Lately, I’ve been disappointed in my experience with Drudge Report. I don’t feel like I’m getting all of the stories with no slant and it’s not up-to-date.
So I decided to bring back an old idea but make it new with a database that I controlled. A Python scraper, PHP and a database along with some extra help from Claude gave me all of the backend tooling that I needed for my news aggregator.
A cron job would run every 15 minutes to scrape the 15 sites I picked to fetch new content, including images. Then I realized that Claude Sonnet 4.6 has an impressive skill for creating front-end UIs. I put Claude to work on connecting the database to the front-end via APIs and next thing I knew I had the news aggregator I had been looking for.
Along with the main news aggregator, I also built out a sports scraper, finance scraper and a scraper to pull in story content from around the Division II PSAC.
Recap Generator
My original career path was as a Sports Information Director. My family never knew what that was either so to the uninitiated, that’s the person at college sporting events that records game stats, updates the website, writes news articles, updates social media and handles a multitude of other duties as assigned by the athletic department.
When I was in the business, writing a recap from a road game that you didn’t watch via live stream was very standard. We would get a stat file and write the story of the game from the play-by-play and box score. Typically, that would take 30-45 minutes to write.
More recently, there are some companies that have begun turning those files into full recaps but the cost of the service is prohibitive to most small colleges and universities.

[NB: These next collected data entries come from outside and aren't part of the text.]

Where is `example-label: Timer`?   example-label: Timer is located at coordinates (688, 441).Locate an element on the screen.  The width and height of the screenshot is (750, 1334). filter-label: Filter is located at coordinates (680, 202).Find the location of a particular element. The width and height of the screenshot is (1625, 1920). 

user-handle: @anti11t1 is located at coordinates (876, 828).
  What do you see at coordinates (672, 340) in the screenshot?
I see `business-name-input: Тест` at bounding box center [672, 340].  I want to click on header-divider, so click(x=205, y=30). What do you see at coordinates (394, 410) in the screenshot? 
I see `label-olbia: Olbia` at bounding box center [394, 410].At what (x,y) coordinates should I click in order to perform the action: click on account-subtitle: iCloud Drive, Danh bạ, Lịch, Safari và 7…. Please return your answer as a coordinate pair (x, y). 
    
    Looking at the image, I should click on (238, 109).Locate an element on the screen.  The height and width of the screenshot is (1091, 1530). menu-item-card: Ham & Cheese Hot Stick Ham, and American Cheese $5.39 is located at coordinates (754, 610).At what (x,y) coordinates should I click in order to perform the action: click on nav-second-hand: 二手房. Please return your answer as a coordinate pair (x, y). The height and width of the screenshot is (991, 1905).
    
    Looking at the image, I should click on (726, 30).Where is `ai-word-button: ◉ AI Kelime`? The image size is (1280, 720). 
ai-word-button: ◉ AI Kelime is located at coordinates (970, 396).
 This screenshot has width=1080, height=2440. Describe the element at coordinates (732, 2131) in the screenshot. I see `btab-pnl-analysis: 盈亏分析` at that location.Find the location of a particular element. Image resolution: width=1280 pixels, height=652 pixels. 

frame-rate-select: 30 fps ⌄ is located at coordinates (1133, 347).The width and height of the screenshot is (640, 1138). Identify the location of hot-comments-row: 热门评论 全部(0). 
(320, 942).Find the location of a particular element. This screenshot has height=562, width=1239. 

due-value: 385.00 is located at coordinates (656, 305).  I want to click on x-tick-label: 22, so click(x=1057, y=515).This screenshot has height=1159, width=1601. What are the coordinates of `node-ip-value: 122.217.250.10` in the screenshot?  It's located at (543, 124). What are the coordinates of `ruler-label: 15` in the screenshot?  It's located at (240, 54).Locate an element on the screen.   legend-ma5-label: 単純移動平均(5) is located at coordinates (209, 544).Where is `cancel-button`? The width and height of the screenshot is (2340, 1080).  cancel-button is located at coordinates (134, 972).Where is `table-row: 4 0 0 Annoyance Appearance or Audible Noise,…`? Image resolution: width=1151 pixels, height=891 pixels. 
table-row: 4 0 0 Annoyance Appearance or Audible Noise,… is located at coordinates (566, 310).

That got me to thinking that there has to be a way to build something similar on my own. Again, using the power of Claude, I built a tool that accepts files from all major sports and spits out a recap in approximately 20 seconds.
I have a tester using the system as I would expect an SID to use it and he’s been genuinely impressed with its effectiveness.
What’s Coming Down the Line Next?
TennisStats
I mentioned that original career path of Sports Information. Well, tennis has always been kept in a program called StatCrew. StatCrew was built in the 90s and has become unfunctional over the last 10 years unless you do some wild hacks to your laptop to ensure it still works. You can't use it on an iPad or even a Mac.
Let’s fix that with a web interface that’s easy to use, but still generates files that can be used by SIDs to exchange information and update their websites.
Athletic Department Mobile App
I mentioned building a mobile app previously. That was built on Wordpress for the youth football league I helped with. This will include video from a third-party, news, schedules, advertising, push notifications and photo galleries.
It’ll be iOS only at first, as I typically code in Swift. However, Kotlin coding isn’t completely foreign so maybe we’ll add that later.
College Wrestling Pick-Em
We’ve all picked a bracket for the NCAA tournament. Whether you used Yahoo, CBS Sports or ESPN that was a tool that kept score as you accurately picked winners of games. (Or if you're like most of us, inaccurately picked winners of games.)
I’m not really a big basketball fan though and I live in Penn State Wrestling territory. I’ve always been a huge fan of amateur wrestling and thought, why not wrestling pick-em?
Last year, my cousin ran his own pick-em which he maintained through an Excel sheet. This year, I want to throw that on its head and have all 320 bouts (10 weight classes, 33-seeded wrestlers) picked.